In 1997 a National Institutes of Health consensus conference on acupuncture concluded that promising results have emerged for acupuncture, used alone or as a part of a comprehensive management programme, for several pain conditions. Although the quantity and quality of research are as yet insufficient for definitive judgments about the usefulness of acupuncture, its credibility as a pain treatment has been enhanced by basic science experiments showing that acupuncture needling releases endorphins and other neurotransmitters in the brain.

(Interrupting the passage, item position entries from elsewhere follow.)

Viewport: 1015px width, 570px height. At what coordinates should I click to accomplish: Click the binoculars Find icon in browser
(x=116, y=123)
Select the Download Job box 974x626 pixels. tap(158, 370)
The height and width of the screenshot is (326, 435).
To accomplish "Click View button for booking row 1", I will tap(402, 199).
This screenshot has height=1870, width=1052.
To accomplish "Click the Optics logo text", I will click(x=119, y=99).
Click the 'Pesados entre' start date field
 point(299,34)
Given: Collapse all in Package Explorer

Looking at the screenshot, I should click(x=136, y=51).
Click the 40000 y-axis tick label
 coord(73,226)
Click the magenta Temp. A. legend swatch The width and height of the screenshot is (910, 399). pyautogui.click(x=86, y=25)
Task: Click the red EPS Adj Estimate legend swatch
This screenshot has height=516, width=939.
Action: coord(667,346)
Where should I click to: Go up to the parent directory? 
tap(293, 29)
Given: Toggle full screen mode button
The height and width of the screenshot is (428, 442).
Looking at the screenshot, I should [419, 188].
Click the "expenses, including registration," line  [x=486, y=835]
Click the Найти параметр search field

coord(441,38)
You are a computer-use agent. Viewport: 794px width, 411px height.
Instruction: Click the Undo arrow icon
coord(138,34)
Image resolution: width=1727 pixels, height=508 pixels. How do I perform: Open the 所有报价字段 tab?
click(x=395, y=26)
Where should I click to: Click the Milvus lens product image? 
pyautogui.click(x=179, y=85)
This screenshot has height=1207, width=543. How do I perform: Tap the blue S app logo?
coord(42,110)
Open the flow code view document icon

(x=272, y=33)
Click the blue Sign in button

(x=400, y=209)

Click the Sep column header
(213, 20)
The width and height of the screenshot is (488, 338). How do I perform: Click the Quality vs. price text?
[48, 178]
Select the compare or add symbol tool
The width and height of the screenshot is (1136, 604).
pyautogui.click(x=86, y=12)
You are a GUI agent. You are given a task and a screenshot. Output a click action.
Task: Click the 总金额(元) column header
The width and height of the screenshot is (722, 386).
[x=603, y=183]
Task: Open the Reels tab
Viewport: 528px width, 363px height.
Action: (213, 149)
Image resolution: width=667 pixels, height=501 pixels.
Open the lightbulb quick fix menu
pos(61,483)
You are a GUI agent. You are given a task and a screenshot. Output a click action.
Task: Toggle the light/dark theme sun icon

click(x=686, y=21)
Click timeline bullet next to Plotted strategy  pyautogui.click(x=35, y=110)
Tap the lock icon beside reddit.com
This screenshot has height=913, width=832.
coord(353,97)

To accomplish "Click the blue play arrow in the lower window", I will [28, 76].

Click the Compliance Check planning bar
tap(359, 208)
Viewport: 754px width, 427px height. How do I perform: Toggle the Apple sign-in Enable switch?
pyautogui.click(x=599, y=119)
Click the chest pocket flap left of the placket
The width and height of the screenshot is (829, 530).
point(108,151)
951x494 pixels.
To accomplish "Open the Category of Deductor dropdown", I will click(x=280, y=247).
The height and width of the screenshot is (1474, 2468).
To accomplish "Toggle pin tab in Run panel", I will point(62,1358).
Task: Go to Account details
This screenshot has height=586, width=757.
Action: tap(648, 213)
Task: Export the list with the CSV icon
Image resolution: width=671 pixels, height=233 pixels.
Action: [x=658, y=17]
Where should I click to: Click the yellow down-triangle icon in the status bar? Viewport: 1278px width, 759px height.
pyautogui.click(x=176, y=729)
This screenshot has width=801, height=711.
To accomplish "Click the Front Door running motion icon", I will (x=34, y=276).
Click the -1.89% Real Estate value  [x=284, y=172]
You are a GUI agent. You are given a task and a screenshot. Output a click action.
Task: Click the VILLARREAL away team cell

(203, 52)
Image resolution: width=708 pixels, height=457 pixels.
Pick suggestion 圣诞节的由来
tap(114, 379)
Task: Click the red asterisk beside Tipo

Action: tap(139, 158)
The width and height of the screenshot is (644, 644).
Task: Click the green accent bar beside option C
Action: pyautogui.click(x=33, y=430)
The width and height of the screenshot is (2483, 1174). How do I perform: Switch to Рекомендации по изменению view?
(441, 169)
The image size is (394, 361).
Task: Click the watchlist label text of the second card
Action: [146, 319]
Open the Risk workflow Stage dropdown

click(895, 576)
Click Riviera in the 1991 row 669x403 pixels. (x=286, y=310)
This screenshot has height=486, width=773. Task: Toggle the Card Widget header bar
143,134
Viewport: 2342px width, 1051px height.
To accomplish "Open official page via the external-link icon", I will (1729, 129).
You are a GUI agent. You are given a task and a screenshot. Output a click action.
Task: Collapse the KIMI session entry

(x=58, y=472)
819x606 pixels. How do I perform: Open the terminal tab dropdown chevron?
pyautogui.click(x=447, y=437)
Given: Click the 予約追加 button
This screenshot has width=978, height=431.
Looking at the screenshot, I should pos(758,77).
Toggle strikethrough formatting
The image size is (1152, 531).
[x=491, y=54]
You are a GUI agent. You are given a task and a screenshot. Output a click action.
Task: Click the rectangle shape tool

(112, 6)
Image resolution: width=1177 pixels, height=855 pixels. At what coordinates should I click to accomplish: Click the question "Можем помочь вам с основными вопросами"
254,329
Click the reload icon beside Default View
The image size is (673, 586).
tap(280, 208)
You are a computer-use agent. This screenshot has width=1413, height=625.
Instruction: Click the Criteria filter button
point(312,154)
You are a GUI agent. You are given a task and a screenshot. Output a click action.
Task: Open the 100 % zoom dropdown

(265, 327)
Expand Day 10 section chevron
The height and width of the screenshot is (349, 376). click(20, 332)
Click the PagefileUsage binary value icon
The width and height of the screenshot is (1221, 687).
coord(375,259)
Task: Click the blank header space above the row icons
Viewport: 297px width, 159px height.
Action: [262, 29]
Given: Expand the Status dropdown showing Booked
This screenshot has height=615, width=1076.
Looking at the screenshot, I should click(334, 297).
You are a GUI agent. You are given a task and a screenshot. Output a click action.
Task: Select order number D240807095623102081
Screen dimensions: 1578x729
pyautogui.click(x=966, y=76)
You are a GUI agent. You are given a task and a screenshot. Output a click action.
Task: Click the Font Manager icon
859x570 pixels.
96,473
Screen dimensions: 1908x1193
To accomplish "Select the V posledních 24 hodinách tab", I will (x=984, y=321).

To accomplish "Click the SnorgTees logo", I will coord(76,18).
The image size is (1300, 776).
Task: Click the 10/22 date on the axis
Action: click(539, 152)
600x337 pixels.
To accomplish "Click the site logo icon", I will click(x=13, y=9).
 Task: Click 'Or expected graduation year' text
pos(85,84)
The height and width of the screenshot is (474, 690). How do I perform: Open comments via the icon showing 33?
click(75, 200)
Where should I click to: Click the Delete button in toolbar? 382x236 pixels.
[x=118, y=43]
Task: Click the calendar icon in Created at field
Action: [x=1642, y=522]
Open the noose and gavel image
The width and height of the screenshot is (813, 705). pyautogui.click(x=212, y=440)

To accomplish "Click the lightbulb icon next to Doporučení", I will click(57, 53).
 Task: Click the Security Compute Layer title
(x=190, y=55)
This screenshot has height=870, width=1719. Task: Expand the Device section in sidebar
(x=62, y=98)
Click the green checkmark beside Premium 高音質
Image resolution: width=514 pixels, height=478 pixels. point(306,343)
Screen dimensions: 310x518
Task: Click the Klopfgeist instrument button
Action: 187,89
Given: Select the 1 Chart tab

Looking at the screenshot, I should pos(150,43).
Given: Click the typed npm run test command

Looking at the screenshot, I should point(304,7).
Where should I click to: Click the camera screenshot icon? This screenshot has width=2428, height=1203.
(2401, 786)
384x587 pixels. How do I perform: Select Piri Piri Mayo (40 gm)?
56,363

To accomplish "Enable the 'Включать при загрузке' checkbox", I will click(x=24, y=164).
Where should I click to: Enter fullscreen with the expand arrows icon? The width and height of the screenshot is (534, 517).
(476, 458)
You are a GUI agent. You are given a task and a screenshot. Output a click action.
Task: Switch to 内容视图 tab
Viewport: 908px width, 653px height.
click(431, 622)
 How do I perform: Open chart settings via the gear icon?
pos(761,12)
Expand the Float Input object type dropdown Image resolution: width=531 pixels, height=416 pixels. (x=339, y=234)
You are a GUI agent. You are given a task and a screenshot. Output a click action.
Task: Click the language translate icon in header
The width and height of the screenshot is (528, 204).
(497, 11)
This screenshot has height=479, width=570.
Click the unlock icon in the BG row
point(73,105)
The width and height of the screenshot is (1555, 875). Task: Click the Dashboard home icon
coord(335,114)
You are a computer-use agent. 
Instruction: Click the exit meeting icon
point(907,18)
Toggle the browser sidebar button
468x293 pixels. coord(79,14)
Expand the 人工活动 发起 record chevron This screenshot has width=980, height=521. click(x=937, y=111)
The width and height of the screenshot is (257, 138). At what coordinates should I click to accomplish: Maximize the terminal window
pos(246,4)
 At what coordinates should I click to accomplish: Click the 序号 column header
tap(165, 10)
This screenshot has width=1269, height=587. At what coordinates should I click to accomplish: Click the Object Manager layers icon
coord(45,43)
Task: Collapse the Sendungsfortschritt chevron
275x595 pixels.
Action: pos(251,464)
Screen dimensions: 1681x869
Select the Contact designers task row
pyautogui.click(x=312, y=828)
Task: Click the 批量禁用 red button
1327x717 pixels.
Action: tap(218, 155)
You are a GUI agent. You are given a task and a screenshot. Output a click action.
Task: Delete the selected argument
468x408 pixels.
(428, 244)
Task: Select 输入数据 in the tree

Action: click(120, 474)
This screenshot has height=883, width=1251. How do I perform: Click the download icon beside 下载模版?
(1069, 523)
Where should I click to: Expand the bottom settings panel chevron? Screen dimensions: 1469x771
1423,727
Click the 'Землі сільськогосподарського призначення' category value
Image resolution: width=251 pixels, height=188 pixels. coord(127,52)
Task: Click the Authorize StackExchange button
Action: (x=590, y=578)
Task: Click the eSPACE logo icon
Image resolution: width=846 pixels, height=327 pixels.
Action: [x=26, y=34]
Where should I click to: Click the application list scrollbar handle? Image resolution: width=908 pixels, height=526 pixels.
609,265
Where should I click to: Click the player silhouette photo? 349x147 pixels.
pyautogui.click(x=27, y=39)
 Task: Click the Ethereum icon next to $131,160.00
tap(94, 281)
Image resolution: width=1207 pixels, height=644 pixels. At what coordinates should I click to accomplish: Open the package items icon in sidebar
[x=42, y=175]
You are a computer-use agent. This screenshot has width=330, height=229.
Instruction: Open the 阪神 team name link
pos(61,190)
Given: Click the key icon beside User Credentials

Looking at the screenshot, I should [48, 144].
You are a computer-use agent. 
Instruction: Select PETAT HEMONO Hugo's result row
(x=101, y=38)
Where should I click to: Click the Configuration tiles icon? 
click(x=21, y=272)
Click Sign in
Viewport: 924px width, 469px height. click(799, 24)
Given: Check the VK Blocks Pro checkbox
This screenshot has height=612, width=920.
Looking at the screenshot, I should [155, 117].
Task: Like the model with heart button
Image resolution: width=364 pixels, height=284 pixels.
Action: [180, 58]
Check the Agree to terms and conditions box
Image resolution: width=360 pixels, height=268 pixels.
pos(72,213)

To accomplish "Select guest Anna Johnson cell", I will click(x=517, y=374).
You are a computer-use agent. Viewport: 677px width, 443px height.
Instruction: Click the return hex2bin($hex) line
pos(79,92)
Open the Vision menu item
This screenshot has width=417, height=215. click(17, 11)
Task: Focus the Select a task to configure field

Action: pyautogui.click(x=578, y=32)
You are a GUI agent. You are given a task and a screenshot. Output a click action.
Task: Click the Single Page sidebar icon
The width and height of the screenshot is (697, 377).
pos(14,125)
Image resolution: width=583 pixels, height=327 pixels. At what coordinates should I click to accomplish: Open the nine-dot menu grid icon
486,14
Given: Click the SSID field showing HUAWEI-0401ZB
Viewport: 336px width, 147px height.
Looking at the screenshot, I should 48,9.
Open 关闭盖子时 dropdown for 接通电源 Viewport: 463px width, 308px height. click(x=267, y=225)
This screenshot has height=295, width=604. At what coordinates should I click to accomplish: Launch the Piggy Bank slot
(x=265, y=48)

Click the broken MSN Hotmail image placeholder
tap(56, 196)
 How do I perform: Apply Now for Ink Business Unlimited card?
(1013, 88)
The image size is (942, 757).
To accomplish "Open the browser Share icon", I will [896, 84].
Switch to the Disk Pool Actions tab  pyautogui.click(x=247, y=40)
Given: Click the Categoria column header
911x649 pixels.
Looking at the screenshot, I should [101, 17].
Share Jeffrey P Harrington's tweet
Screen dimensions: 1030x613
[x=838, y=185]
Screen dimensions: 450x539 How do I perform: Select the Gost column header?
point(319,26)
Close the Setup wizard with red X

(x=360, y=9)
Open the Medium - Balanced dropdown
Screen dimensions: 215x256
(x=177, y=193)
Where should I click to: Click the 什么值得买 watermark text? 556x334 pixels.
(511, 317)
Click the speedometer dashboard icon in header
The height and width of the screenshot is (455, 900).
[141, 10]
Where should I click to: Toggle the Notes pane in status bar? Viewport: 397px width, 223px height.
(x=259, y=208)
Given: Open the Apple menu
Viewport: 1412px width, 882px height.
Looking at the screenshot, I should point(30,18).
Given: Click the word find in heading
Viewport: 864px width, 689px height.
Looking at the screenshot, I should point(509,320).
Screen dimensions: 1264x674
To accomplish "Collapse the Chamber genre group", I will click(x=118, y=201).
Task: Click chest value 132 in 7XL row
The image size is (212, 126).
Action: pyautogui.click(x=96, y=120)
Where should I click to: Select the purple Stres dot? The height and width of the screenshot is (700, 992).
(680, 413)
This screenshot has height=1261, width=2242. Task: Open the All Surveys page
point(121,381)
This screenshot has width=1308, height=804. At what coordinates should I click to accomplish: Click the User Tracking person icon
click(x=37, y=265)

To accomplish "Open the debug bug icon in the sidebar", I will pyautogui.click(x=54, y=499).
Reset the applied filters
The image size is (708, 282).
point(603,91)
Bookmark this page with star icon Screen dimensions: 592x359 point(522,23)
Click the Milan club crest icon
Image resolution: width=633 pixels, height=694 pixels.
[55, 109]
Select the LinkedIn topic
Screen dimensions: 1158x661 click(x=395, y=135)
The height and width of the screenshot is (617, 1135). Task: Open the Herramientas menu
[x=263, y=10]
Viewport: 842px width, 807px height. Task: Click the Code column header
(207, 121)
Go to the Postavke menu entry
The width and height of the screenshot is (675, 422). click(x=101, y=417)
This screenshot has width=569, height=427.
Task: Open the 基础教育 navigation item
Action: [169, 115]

Some of the strongest clinical evidence is in the treatment of dental and temporomandibular dysfunction pain, and research findings are promising for idiopathic headaches, fibromyalgia, and osteoarthritis. In the case of chronic pain and back pain the evidence is inconclusive, and the effectiveness of acupuncture for neck pain has not been supported.16In general, acupuncture seems to be safe in the hands of experienced, licensed practitioners, though disposable needles should be used.
Many people turn to chiropractic and massage for relief of pain. Chiropractic generally involves manipulation of the spine, whereas massage applies pressure and traction to the soft tissues of the body.
Research on both is inconclusive, but a review by the US Agency for Health Care Policy and Research found that chiropractic is beneficial for acute back pain but that the evidence to support its use in chronic back pain is insufficient. Interestingly, patients often express greater satisfaction with chiropractic care than standard medical care even when the improvements in pain and disability are the same. A recent study attributes this greater satisfaction to communication of self care advice and explanation of treatment. Massage, on the other hand, may help low back pain and non-inflammatory rheumatic pain.
Several herbs and neutraceuticals may help treat pain. Studies have found avocado and soybean unsaponifiables and devil’s claw to be effective in treating pain due to osteoarthritis, while the evidence for the herbal preparation Phytodolor and topical capsaicin is promising. The use of γ linolenic acid—found in borage seed oil, evening primrose oil, and blackcurrant seed oil—is supported by moderate evidence from trials in patients with rheumatoid arthritis. The evidence is strong for the use of chondroitin sulphate, glucosamine, and S-adenosylmethionine (SAMe), particularly for pain related to osteoarthritis. All these treatments seem to be safe, and in many cases they have decreased the use of drugs such as non-steroidal anti-inflammatory drugs.
Research in homoeopathy, one of the more controversial complementary therapies, has shown some interesting results for both classical and complex homoeopathy in the treatment of rheumatic syndrome. The studies included in a recent review were small, but most were of high methodological quality, and all showed that homoeopathy was twice as effective as placebo. As homoeopathic prescribing is highly individualised to a person’s “constitutional picture” rather than to specific diseases, future research will need to meet this challenge as well as explore a plausible mechanism of action for homoeopathy.
When considering integrative care, which uses the best of both complementary and conventional approaches, lack of knowledge can cloud the waters, and lack of communication—between physician and patient but also between conventional and complementary practitioners—can make navigation difficult. Steering a clear course will require finding a complementary therapist who is well trained and preferably a member of a professional organisation (though some complementary therapies have yet to establish standard procedures for licensing, credentialing, and monitoring the behaviour of practitioners). Furthermore, doctor, patient, and complementary provider will need to communicate openly and monitor progress together, taking into account safety and efficacy (of both conventional and complementary approaches) as well as the preferences and expectations of the patient.